SOURCE DOCUMENT ::
__________
1.15 Termination of Registration Rights. The rights to cause the Company to register securities granted under Sections 1.5 and 1.6 of this Agreement and to receive notices pursuant to Section 1.6 of this Agreement shall terminate, with respect to each Holder, on the earlier of (i) the date five years after the closing date of the Company’s IPO, and (ii) after the Company’s IPO, upon such Holder holding less than 1% of the outstanding Ordinary Shares of the Company and if such Holder is eligible to sell all of such Holder’s Registrable Securities under Rule 144 of the Securities Act within any 90-day period without volume limitations, or as otherwise permitted under Rule 144 without restriction.
1.16 Grant of Right of First Refusal.
__________
GIVEN DATA ::
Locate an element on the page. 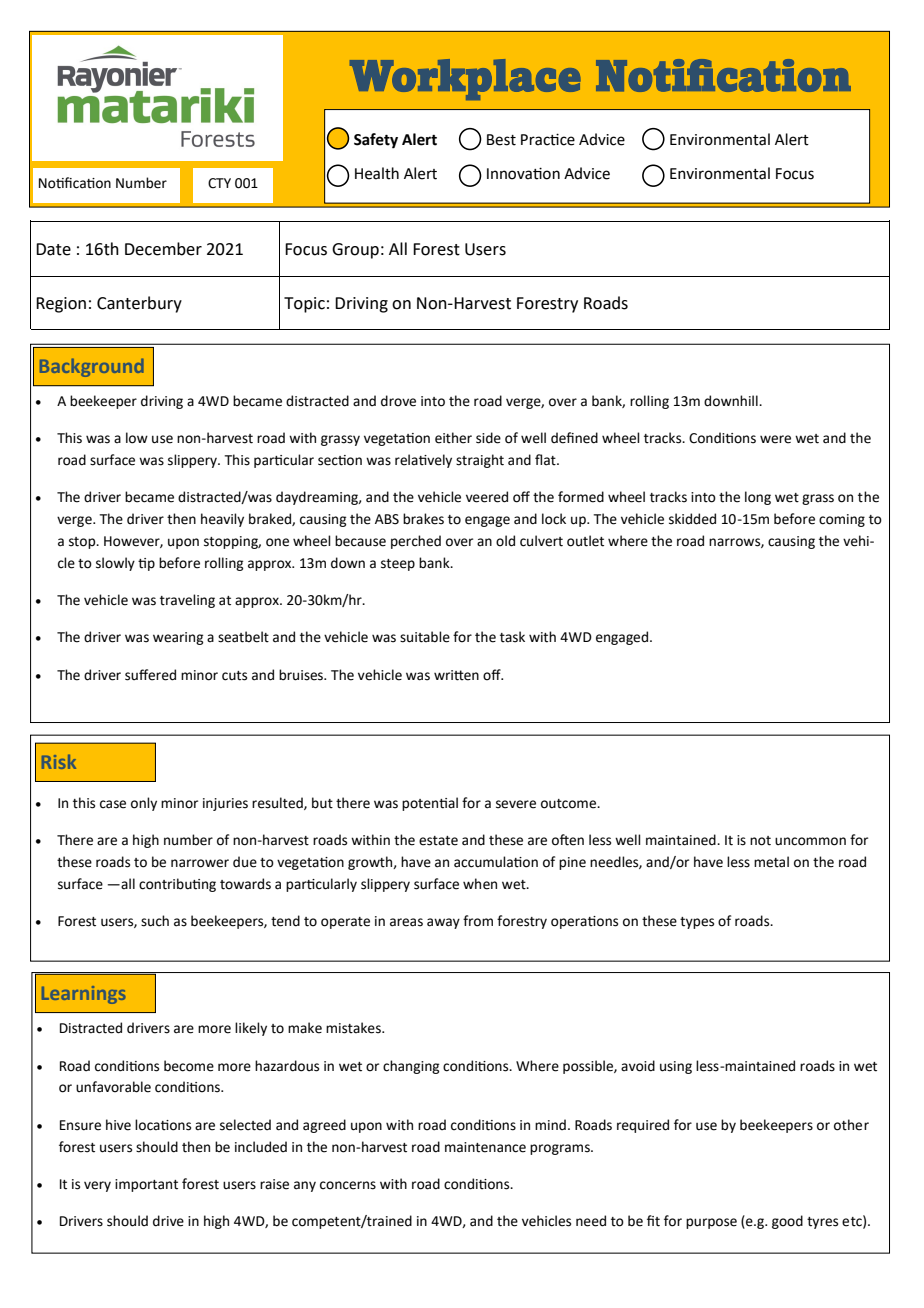 This page has width=924, height=1308. straight is located at coordinates (480, 461).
__________
SHORT TASK A ::
Answer these from the registration rights clause:
(i) Under which sections of the Agreement are the rights to cause the Company to register securities granted?
(ii) The first of the two dates on which the rights can end falls how many years after the closing date of the Company’s IPO?
(iii) A Holder who owns less than what percentage of the outstanding Ordinary Shares may lose the rights after the IPO?
SHORT TASK B :: Echo the registration rights clause between "1.15 Termination of" and "144 without restriction.", inclusive.

PROBLEM SOLUTION A ::
(i) Sections 1.5 and 1.6
(ii) Five years
(iii) 1%

PROBLEM SOLUTION B ::
1.15 Termination of Registration Rights. The rights to cause the Company to register securities granted under Sections 1.5 and 1.6 of this Agreement and to receive notices pursuant to Section 1.6 of this Agreement shall terminate, with respect to each Holder, on the earlier of (i) the date five years after the closing date of the Company’s IPO, and (ii) after the Company’s IPO, upon such Holder holding less than 1% of the outstanding Ordinary Shares of the Company and if such Holder is eligible to sell all of such Holder’s Registrable Securities under Rule 144 of the Securities Act within any 90-day period without volume limitations, or as otherwise permitted under Rule 144 without restriction.